Document passage =>
Technical Standards in Service to Humanity

Inside the making of a new UN report on technology and human rights.

Technical Standards in Service to Humanity
Photo by CHUTTERSNAP / Unsplash

By Mallory Knodel

The Office of the High Commissioner for Human Rights (OHCHR) took another significant step toward reshaping how the technical community can consider human rights in standards setting by releasing a new report, published this week titled, “Tech and Human Rights Study: Making technical standards work for humanity - New pathways for incorporating international human rights into standards development for digital technologies.”

Technical standards, the shared rules that make digital systems like the internet work, help shape the conditions for human rights online. After a year of consultations, this OHCHR report outlines an informed agenda for how standards development organizations can integrate human rights into both their processes and the standards of the technologies they design. It also describes the current landscape of global standards bodies, identifies the barriers that prevent meaningful human rights engagement, and highlights practices that support openness, inclusivity, transparency, and accountability.

Today’s tech raises critical questions about human rights

The office began work on the new report following its 2023 Human Rights Council resolution on the importance of integrating human rights into the work of technical standards bodies. That earlier resolution recognized that internet and digital technologies shape the most basic conditions for people’s rights. This new report focuses on a specific and long overdue question: how can standards development organizations support human rights through both their processes and the technical standards they create?

The report shows that technical standards play a critical role in shaping whether human rights are upheld or undermined depending on the choices embedded in their design. Standards that promote openness, interoperability, and secure communication help safeguard freedom of expression and access to information, while those that introduce filtering, traffic controls, or shutdown mechanisms can restrict them. The report also highlights that the architecture of standards shapes whether people can assemble and associate online in safe and reliable ways. And because standards determine how data is transmitted, stored, or exposed, they have significant implications for privacy, a right enshrined in Article 12 of the Universal Declaration of Human Rights. Standards can either protect users from surveillance or make intrusive monitoring easier. In short, the report shows that technical standards are not neutral: they encode decisions that can strengthen human rights by design or facilitate their erosion.

The work with the OHCHR throughout the year focused on supporting this effort. This included helping to design and run a consultative process with six focused conversations involving stakeholders from across standards development, human rights advocacy, internet governance, and emerging technology communities. One consultation also took place as a side meeting at the IETF. It gave participants a chance to speak directly to the relationship between human rights and technical standards in an engineering-focused environment. Each conversation brought different experiences into the room.

Bringing the technical and human rights communities together

The report builds on more than a decade of work by human rights organizations and public interest technologists who engage in standards development. Their work focuses on the design, development, and deployment of internet and digital technologies, including artificial intelligence. These communities analyze how technical choices influence surveillance, censorship, discrimination, and other rights concerns. Their long-term engagement shows why standards work needs direct human rights input.

Raw records =>
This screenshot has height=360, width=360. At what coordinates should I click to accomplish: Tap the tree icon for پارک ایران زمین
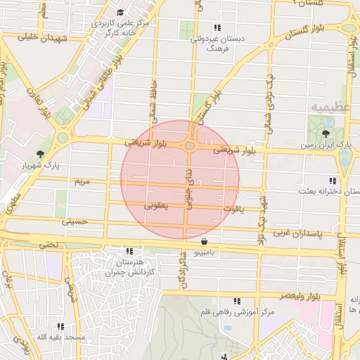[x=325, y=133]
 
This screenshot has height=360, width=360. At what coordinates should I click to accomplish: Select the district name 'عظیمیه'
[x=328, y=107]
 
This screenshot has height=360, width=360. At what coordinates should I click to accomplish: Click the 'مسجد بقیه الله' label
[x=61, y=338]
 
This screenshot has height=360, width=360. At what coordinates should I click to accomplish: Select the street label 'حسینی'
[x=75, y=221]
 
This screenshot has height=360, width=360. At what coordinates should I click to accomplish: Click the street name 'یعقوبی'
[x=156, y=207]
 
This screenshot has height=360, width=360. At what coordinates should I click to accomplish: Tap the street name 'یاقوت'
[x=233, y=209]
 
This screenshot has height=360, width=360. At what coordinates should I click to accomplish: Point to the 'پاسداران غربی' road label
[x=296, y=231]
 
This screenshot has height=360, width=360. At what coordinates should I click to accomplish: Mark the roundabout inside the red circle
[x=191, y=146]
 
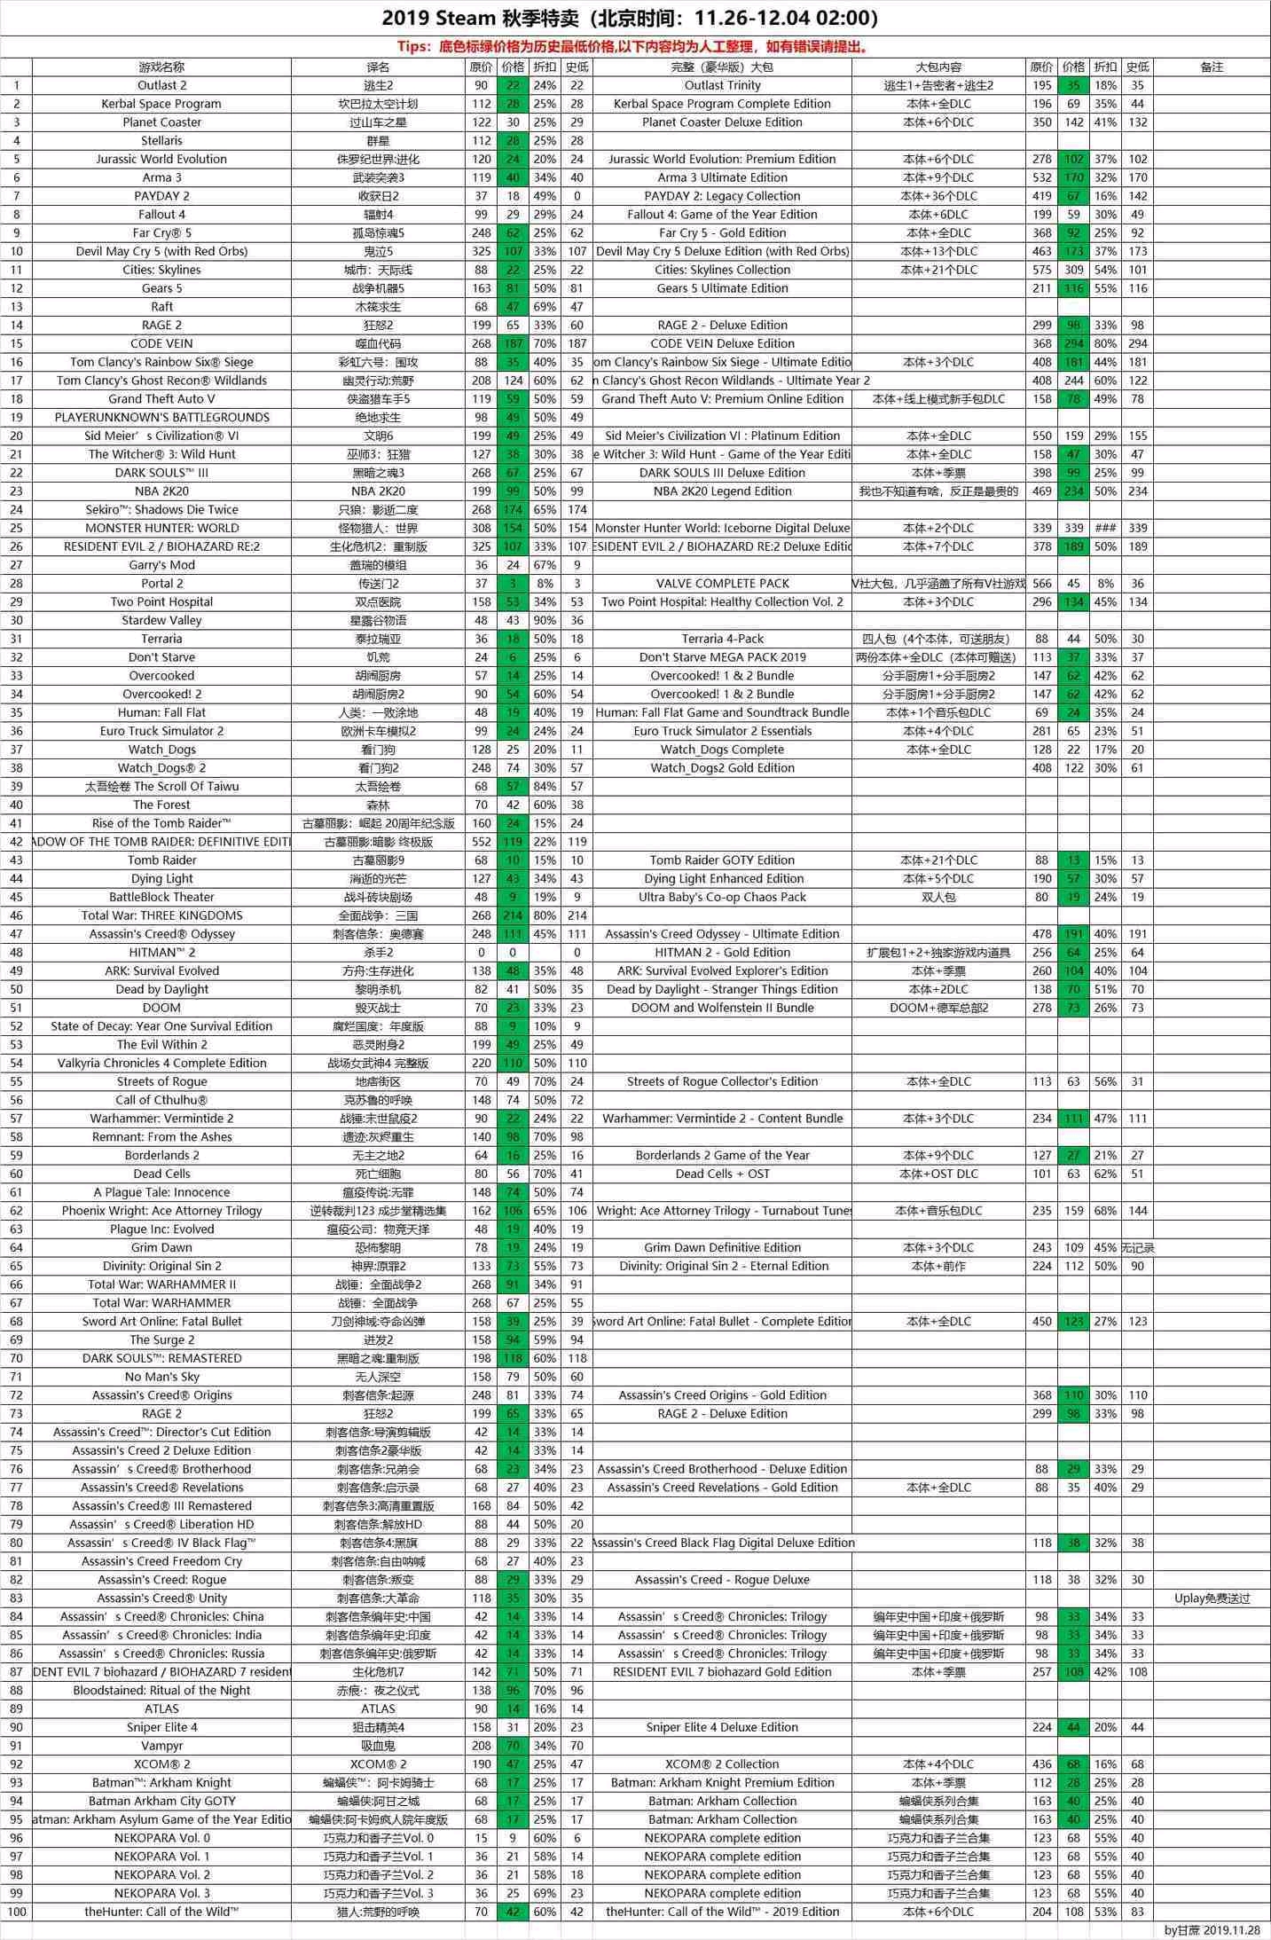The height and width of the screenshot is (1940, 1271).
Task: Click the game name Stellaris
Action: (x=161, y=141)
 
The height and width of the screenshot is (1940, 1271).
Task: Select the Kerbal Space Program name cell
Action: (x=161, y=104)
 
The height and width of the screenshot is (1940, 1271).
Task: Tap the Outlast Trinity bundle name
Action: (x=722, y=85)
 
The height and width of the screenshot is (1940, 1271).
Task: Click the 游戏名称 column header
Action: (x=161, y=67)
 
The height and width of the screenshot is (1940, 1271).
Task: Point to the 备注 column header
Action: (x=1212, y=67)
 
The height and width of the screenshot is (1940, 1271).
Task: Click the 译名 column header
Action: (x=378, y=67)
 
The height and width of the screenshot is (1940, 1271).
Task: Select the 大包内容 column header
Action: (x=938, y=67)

Task list =>
a - Name every stakeholder area that, according to the technical standards article, the participants in the six consultations came from.
b - Per the technical standards article, which article of the Universal Declaration of Human Rights enshrines the right to privacy?
c - Pick up the technical standards article after its final sentence and continue it in the same voice.

Answers to each task =>
a - Standards development, human rights advocacy, internet governance, and emerging technology communities.

b - Article 12.

c -
All six consultations led into a final online meeting that brought every participant together with a goal of confirming that the draft captured what people shared throughout the process and to ensure that the material was accurate, clear, and useful. We circulated an early version of the report to all participants and invited written feedback. Their comments strengthened the final text and helped shape the recommendations.

The pathways towards human rights respecting standards

The timing of this report also matters. The Global Digital Compact, adopted at the United Nations General Assembly, directs the OHCHR to coordinate human rights considerations across global internet governance institutions. That includes multilateral bodies like the ITU and multistakeholder communities like the IETF. The compact reinforces the idea that governments, civil society, and standards bodies share responsibility for integrating human rights into technical work.

The report describes the current landscape of standards development organizations and outlines how each organization structures participation, transparency, documentation, and decision-making. It identifies clear points where human rights considerations can enter these processes. It also provides concrete recommendations for standards bodies, governments, and civil society. These recommendations address process design, risk assessment, participation support, and the need for sustainable engagement by public interest technologists.

This work continues. Next month the AI Standards Summit in Seoul will host a session on human rights in technical standards. Many participants from our consultations will attend. The ITU Telecommunication Standardization Advisory Group will meet in January to continue its own discussions about how to incorporate human rights considerations into its processes.

The recommendations give governments, standards bodies, and advocates practical steps they can take today. Broader awareness and stronger participation will help build an internet that better protects human rights for everyone.


Building Human Rights Into the Social Web (with Mallory Knodel)

Two weeks ago, Mallory and the IX team hosted a series of events related to human rights and the social web at MozFest 2025 in Barcelona. While there, Mallory joined the legendary Rabble, a.k.a Evan Henshaw-Plath (Twitter's first employee) to talk about who controls Web 2.0 and how the fediverse gives us a second chance; how she convinced the IETF to evaluate protocols for human rights implications; and why content moderation should be contextual, not universal. They also discuss how Edward Snowden’s revelations changed global internet standards, the 2025 funding crisis and how Ghost provides a model for sustainable open-source businesses.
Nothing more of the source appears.